Digital archiving tool to give voice to indigenous peoples (fwd link)
Phillip E Cash Cash
cashcash at EMAIL.ARIZONA.EDU
Tue Apr 20 21:50:24 UTC 2010
Digital archiving tool to give voice to indigenous peoples
Tuesday, Apr. 20, 2010
By Gail Siegel, College of Liberal Arts
USA
PULLMAN - Kimberly Christen, assistant professor of comparative ethnic
studies, has been working to give indigenous communities access to cultural
heritage materials and a voice in how they are handled.

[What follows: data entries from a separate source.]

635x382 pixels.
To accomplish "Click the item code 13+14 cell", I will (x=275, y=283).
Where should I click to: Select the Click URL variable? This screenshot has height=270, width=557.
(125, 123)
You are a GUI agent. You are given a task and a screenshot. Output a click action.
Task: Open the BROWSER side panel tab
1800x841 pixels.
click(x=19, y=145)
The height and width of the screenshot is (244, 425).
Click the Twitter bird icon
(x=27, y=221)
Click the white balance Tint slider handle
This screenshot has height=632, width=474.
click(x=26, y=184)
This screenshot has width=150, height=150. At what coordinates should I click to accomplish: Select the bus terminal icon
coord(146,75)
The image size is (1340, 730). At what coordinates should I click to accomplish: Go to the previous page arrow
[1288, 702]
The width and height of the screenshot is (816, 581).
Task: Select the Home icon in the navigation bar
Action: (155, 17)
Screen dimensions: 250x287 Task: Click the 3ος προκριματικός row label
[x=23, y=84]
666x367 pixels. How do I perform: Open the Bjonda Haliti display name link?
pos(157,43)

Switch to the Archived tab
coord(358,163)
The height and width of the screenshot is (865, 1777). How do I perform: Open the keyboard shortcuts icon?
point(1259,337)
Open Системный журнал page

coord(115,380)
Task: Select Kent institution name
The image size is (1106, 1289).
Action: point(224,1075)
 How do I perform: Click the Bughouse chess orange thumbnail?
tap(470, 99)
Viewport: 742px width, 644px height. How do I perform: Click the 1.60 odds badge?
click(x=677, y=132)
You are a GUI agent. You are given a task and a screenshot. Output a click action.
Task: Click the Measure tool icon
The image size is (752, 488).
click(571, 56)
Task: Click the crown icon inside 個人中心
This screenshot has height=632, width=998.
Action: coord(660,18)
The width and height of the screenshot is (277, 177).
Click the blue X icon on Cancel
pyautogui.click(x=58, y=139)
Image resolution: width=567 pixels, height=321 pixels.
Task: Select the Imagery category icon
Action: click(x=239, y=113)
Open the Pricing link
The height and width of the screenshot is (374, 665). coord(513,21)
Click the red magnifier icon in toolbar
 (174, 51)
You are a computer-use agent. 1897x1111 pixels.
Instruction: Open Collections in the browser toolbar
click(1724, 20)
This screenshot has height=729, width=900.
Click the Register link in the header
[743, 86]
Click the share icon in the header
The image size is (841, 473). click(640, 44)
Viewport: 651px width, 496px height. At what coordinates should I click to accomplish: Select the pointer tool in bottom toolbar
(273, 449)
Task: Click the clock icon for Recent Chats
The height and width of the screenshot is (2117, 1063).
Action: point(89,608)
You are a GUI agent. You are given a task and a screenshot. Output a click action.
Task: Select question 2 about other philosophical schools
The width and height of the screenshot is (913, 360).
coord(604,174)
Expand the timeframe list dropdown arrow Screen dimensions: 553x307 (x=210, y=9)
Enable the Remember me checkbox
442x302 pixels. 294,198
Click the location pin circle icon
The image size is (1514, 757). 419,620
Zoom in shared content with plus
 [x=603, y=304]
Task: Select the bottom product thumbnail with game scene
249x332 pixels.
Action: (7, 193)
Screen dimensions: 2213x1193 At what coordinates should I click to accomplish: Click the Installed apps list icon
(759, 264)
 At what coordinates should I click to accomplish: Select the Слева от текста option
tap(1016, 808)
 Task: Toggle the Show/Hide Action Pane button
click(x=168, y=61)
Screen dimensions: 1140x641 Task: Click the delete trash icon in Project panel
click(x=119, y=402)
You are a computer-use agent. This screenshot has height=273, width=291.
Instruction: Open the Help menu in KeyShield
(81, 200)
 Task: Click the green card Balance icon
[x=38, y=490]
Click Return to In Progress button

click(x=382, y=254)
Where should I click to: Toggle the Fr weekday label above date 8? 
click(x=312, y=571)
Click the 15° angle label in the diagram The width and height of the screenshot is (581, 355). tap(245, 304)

A recent grant will
further those efforts.
Christen has been awarded a Digital Humanities Start-Up Grant by the
National Endowment for the Humanities to create a prototype open-source
software package to reconnect indigenous communities with cultural heritage
materials housed in museums, archives and libraries.
The $49,606 grant supports the development of “Mukurtu: An Indigenous
Archive and Publishing Tool,” a digital, standards-based, adaptable
archiving tool that emphasizes cultural protocols and provides a means for
indigenous knowledge to inform public and private collections.
>From the annotation of institutional metadata to the reconstruction and
revitalization of lost or endangered languages, the software will give
indigenous communities the opportunity to curate their own cultural heritage
materials without a hierarchy of expertise.